| PAGE EXCERPT |
================

What is a better way to remember 2016 than the December wormfood? Discover how Sweden is trying out a six-hour working day, Google supports renewables and the biodiversity of microbes and invertebrates. Climate change will bring wetter storms in U.S and Lego evolves to keep the page with digital trends. Robot are ‘stealing’ jobs and limiting our privacy. Read all about it in this wormfood. Want to get it first? Make sure to Subscribe.
Global News
- Sweden sees benefits of six-hour working day in trial for care workers. Two-year experiment at Gothenburg retirement home had economic cost but cut sick leave and improved staff wellbeing.
- Opec doesn’t hold all the cards, even after its oil price agreement. The cartel’s deal hammered out in Vienna may put a floor under the price of crude, but Saudi Arabia has failed to destroy the US fracking industry.
- A tour around North Korea with three defectors. Gleams of life in one of the most discussed and controverted countries in pictures.
Energy & Environment
- Climate change will bring wetter storms in U.S. A new study shows that such intense precipitation will most likely increase across the continental United States, but with important regional variations.
- ‘Conservation biodiversity’ vs ‘production biodiversity’. Biodiversity research is largely focused on a relatively small number of species, mostly vertebrates and flowering plants. By contrast, the majority of microbes and invertebrates are less known and under-appreciated for their economic and aesthetic values. Little is known about whether or not any of them are endangered by industrial methods in agricultural and fisheries, global warming, pollution or other threats.

================

| AVAILABLE DATA |
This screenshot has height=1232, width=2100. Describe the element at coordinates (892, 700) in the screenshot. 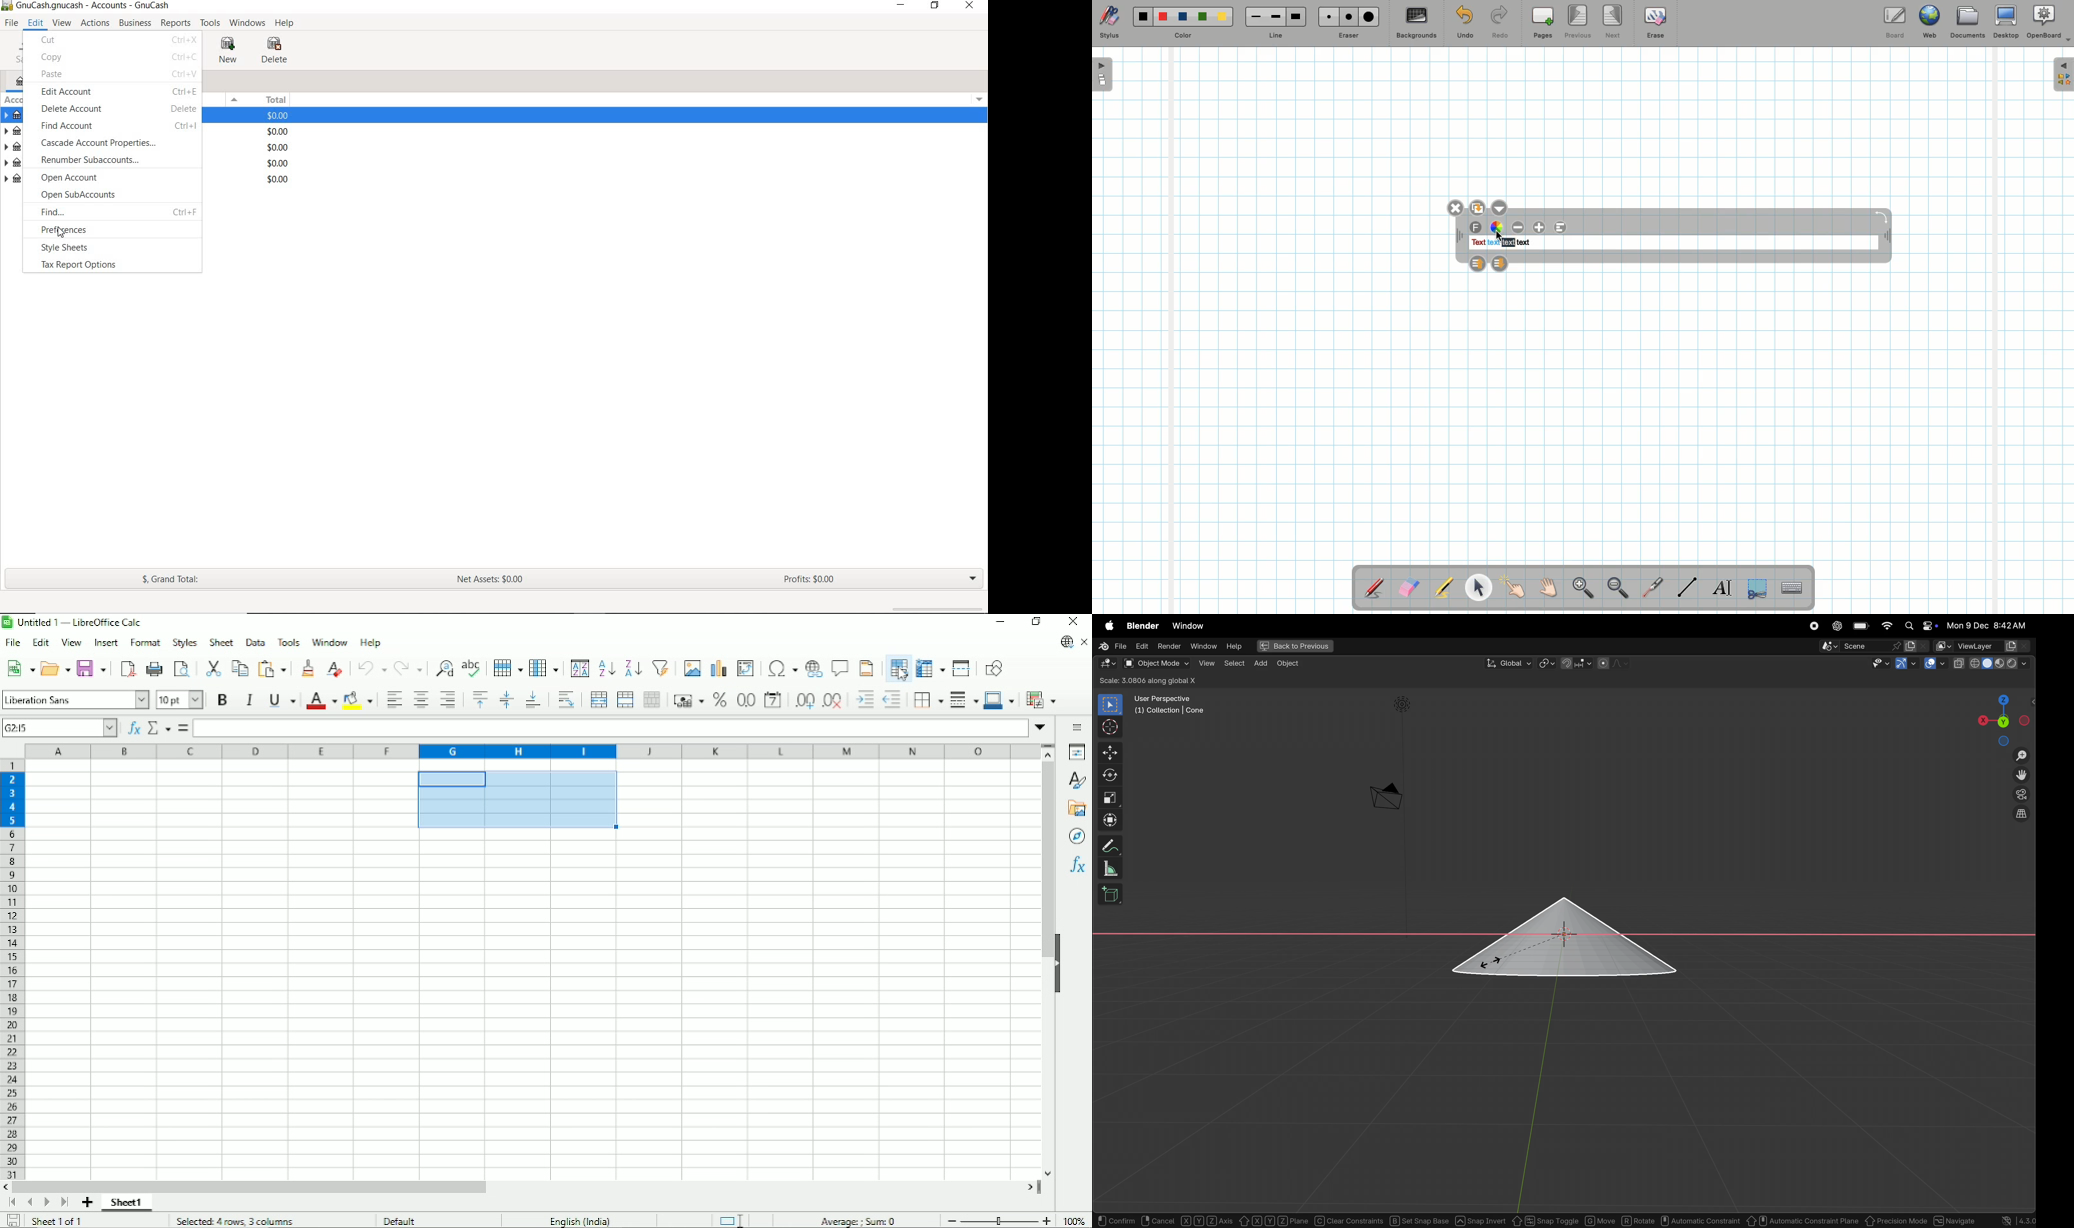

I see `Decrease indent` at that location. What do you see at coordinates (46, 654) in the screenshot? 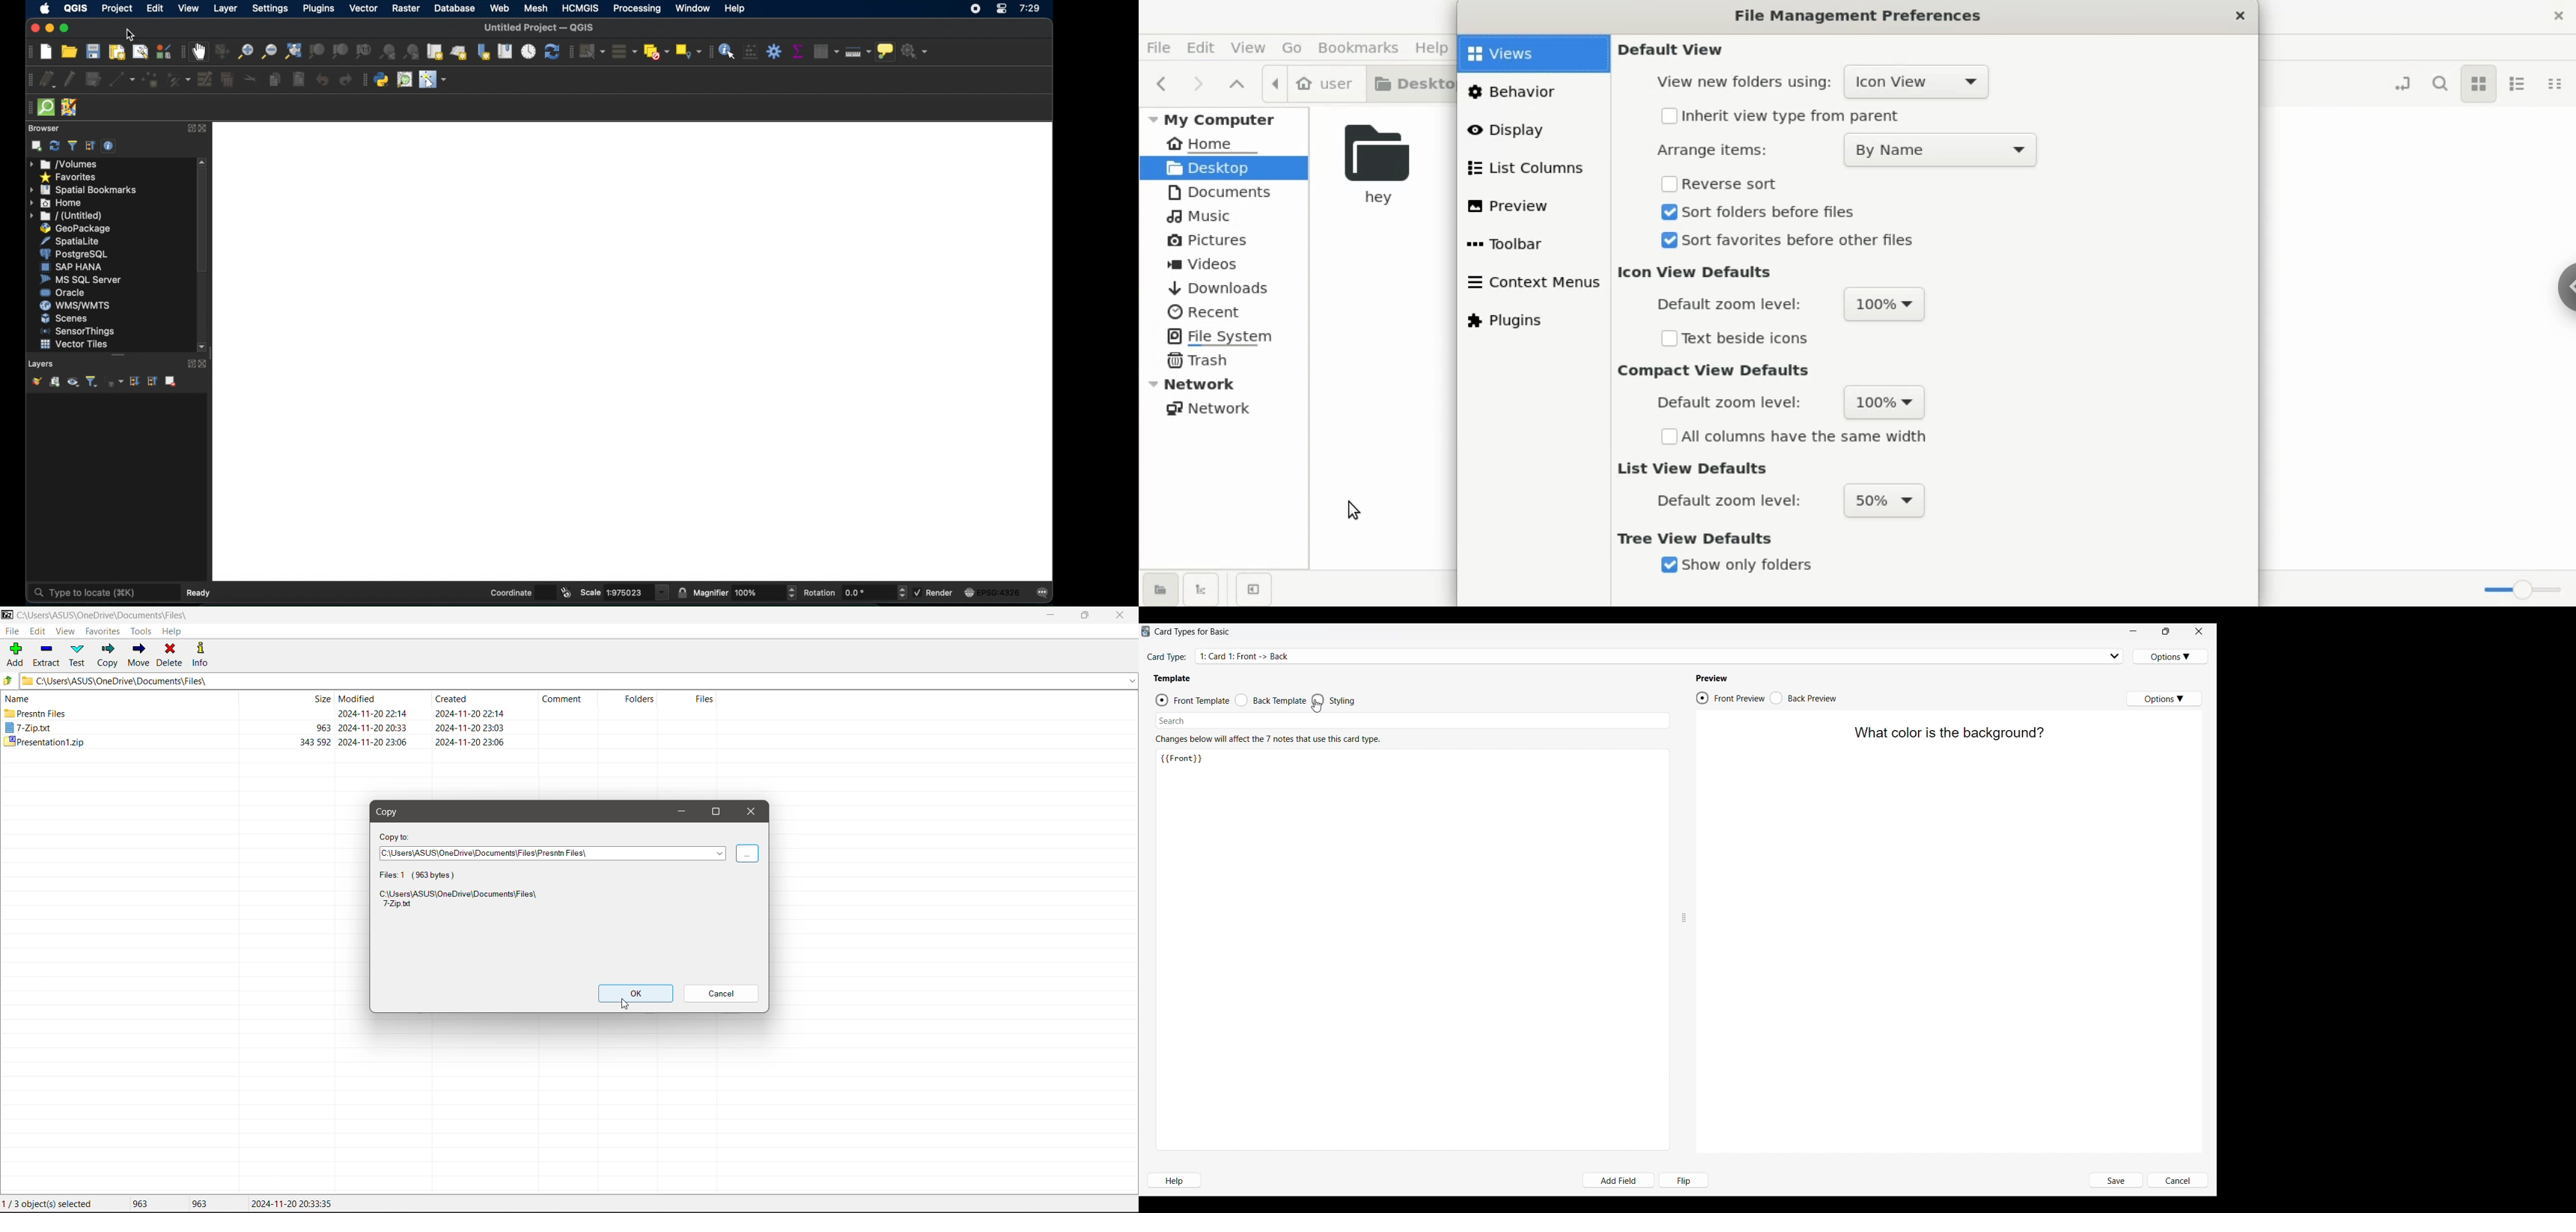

================

| WHAT TO DO |
In the December wormfood newsletter, where did Sweden's two-year six-hour working day experiment take place?

| WRITTEN RESPONSE |
At a retirement home in Gothenburg.